▸ **What is required**: Reproduce the data word for word, starting at its first line and stopping after the line that contains "This screenshot has".
## begin Data provided
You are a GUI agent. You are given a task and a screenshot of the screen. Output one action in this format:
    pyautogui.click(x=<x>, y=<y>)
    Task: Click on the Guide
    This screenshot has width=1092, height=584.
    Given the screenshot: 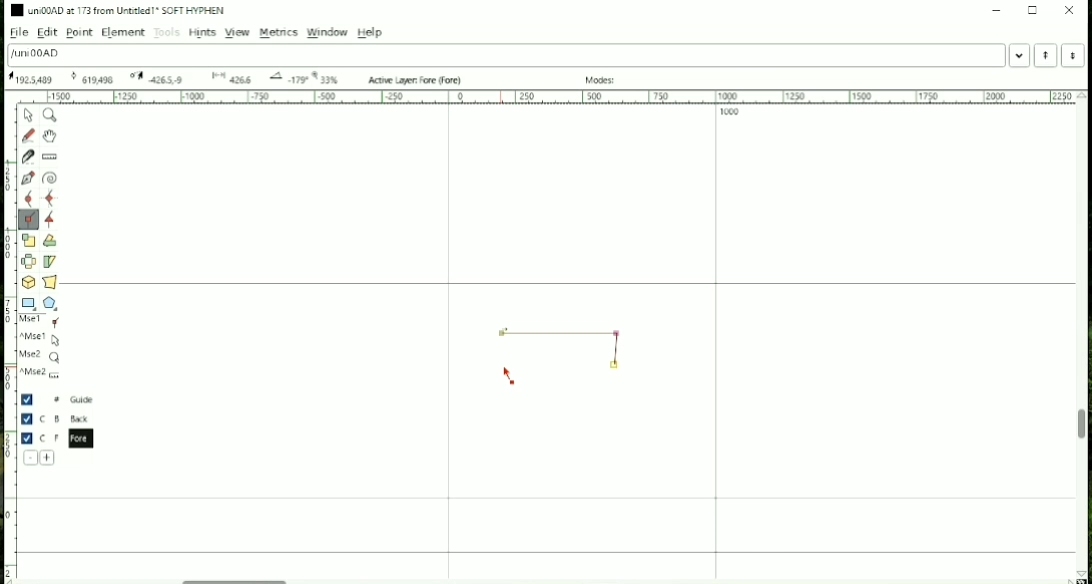 What is the action you would take?
    pyautogui.click(x=59, y=400)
## end Data provided
▸ **Correct output**:
You are a GUI agent. You are given a task and a screenshot of the screen. Output one action in this format:
    pyautogui.click(x=<x>, y=<y>)
    Task: Click on the Guide
    This screenshot has width=1092, height=584.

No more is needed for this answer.